Luke’s childhood came along three decades after the Victorian Period.
Most people in Williamson County know Dr. Lucas G. Boyd [the Ph. D. kind of doctor] as the former principal of Battle Ground Academy, with a tenure of nineteen years at the elite private school in Franklin. I have an interest in him because he comes from the same neck of the woods — or should I say flatland — as I do: the Mississippi Delta. His book is titled Coon Dogs and Outhouses Volume 2: Tall Tales from the Mississippi Delta, and many of the stories therein are based on real people and true happenings from his early years, tales he heard his daddy relate as they sat on the front porch or around the dinner table.
Luke was born in a three-room shotgun house on Jabe Dunaway’s place near Anguilla, Mississippi, during the depths of the Depression. His father had attended two years at Mississippi A&M [Mississippi State University], quit to manage one of the school’s experimental farms, then took a job with the Wrought Iron Range Company, and lost everything when the Depression hit. He was forced to return to the land to provide for his family and started out as a sharecropper before he managed a plantation. The plantation culture left an indelible mark on Luke, who grew up immersed in it in the 1930s, south of Hollandale [Anguilla, Percy, Panther Burn], which is southeast of Greenville.

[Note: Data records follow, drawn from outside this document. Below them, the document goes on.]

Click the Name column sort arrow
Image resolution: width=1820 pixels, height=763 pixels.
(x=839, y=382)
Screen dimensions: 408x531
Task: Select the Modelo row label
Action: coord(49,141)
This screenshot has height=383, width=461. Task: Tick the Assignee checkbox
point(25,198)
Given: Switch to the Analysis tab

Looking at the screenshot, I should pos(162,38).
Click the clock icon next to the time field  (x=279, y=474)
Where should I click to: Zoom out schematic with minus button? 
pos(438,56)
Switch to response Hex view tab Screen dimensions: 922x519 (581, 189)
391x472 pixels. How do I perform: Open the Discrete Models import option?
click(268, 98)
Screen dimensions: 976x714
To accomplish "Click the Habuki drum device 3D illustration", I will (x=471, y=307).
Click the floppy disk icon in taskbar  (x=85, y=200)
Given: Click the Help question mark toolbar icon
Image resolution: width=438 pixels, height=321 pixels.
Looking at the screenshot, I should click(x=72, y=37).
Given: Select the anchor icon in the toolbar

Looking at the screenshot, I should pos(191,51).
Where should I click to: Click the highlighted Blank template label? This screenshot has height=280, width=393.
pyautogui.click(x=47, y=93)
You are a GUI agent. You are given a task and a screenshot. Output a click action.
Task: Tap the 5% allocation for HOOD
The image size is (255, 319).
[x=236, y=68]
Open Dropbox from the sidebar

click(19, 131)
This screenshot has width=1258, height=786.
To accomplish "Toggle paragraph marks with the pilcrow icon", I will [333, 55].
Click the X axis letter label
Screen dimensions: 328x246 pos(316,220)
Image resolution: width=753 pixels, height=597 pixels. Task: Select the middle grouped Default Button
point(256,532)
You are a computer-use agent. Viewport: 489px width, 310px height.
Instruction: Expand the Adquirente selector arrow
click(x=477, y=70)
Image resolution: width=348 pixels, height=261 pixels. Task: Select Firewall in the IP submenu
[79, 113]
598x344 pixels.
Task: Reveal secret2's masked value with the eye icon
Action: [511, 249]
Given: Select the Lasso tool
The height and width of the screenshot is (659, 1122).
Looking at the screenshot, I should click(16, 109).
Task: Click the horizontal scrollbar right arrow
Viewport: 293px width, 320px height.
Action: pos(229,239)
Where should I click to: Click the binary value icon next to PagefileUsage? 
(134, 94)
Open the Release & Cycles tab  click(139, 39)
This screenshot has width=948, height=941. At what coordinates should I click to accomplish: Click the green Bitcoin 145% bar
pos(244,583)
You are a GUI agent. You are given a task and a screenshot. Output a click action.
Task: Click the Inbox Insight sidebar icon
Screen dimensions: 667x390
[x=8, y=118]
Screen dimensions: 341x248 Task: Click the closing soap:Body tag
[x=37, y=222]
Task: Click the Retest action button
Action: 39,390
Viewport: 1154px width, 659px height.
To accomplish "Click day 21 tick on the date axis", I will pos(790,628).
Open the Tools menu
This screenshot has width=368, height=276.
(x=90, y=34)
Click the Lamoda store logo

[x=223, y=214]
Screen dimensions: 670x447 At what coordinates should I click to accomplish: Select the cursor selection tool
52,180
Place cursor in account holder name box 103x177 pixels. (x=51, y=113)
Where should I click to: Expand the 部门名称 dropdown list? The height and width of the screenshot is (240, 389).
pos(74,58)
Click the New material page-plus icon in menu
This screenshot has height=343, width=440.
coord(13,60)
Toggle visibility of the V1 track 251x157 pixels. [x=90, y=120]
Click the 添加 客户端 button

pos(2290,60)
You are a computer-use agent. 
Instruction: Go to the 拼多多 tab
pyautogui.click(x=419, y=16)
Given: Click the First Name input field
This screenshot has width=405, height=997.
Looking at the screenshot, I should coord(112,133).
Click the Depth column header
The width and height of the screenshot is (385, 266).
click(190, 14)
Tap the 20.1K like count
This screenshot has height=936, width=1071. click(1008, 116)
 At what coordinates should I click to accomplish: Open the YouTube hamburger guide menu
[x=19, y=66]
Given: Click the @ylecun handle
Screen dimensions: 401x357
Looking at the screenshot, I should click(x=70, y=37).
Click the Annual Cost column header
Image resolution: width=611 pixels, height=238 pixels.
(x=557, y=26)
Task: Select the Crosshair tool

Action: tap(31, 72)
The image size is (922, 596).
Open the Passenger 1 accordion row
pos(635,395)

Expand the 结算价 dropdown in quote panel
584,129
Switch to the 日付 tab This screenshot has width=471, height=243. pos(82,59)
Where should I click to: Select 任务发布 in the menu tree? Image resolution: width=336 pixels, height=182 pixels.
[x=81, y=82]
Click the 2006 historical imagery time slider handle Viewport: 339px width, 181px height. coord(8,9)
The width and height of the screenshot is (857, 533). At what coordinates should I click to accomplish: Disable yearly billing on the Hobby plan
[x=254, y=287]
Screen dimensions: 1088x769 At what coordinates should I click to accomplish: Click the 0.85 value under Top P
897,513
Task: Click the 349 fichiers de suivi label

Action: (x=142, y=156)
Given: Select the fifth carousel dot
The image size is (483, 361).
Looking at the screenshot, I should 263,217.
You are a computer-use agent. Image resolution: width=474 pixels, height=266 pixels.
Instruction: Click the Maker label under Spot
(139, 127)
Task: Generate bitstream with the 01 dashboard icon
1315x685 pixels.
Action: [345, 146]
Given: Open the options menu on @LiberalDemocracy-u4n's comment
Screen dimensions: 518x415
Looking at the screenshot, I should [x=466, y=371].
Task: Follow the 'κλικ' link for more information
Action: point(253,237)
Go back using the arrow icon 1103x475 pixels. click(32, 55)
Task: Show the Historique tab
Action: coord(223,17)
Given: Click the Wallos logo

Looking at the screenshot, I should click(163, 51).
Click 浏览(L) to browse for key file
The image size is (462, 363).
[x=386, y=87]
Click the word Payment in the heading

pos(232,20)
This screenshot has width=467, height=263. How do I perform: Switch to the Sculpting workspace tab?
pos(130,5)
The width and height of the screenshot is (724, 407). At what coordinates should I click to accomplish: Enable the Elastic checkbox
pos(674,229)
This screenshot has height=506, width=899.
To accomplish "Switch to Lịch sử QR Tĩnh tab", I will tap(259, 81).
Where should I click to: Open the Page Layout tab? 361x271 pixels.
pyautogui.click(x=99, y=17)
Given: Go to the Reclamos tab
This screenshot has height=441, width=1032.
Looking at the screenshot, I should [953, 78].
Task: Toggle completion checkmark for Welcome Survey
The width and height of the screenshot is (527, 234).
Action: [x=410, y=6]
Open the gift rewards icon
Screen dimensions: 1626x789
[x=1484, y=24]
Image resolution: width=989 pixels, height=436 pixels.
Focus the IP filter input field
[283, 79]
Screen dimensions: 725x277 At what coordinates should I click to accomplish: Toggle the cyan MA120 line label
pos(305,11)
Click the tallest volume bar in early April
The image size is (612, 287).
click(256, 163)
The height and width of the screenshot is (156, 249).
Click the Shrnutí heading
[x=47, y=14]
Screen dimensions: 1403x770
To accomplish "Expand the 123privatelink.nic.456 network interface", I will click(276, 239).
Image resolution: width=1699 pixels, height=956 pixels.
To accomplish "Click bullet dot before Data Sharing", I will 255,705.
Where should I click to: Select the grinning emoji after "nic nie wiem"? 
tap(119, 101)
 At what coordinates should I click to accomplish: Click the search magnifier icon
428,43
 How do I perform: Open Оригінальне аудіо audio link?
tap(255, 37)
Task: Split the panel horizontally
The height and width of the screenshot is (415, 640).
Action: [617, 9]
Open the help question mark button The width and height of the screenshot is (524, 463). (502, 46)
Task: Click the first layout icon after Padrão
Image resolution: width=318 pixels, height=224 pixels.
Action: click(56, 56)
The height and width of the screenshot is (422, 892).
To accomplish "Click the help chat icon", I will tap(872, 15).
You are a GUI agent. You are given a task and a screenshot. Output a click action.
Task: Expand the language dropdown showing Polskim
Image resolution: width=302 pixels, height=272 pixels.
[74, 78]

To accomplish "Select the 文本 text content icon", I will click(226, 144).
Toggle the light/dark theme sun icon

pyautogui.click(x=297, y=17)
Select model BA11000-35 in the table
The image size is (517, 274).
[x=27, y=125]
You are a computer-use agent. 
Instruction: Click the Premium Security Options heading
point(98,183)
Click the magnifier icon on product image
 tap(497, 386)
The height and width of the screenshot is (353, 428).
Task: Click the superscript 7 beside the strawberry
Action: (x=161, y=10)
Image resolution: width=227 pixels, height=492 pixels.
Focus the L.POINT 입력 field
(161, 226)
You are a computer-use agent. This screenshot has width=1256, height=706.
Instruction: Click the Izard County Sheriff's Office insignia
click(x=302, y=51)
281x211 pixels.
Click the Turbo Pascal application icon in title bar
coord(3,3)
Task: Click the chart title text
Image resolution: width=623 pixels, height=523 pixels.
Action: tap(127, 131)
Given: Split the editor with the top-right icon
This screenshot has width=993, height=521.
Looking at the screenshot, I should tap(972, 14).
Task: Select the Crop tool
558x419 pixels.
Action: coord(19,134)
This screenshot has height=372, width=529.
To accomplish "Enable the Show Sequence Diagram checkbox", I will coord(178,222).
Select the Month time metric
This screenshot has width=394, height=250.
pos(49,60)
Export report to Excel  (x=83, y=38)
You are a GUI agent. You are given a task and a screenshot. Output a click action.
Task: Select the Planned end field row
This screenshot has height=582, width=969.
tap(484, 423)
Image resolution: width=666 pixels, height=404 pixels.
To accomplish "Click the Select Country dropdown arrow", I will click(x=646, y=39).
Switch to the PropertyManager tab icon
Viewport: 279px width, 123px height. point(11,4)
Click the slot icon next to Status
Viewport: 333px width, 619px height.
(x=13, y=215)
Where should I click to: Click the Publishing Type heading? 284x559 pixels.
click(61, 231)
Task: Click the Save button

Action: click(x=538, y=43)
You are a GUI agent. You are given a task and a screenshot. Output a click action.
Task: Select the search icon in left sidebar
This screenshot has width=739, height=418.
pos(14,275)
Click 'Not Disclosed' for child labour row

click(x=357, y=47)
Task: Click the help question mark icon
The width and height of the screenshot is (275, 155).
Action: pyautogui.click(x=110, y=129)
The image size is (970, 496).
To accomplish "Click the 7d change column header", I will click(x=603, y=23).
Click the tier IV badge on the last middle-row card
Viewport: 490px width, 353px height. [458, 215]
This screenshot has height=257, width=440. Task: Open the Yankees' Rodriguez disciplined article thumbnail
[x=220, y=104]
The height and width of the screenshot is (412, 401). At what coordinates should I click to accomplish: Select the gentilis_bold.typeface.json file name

In fact, there’s a story in the book titled “Plantation.” I started reading it about five thirty this morning. I grew up an hour’s drive north [Cleveland] from where Luke did, but my daddy owned a barber shop, and I was a town girl. However, I had an innate understanding of the mystery and pull of the land — all of us did who grew up in the Delta — even though I didn’t live directly in the cotton and work it. I knew enough about the life of planters and plantations, but found it really interesting to read a firsthand account. As Luke points out, these were not farms and farmers. They were plantations and planters. My granddaddy was a farmer on an 80-farm in the Mississippi Hill Country, but these were all just poor, hick, redneck dirt farmers. The Delta had the cream of the crop with rich planters owning a couple thousand acres. I somehow just knew this as a child. I didn’t have to read it anywhere or hear it from anybody. I also knew there was sort of a caste system, and Luke describes it in his story. I don’t think things had changed much by the 1950s and 60s when I was growing up close by.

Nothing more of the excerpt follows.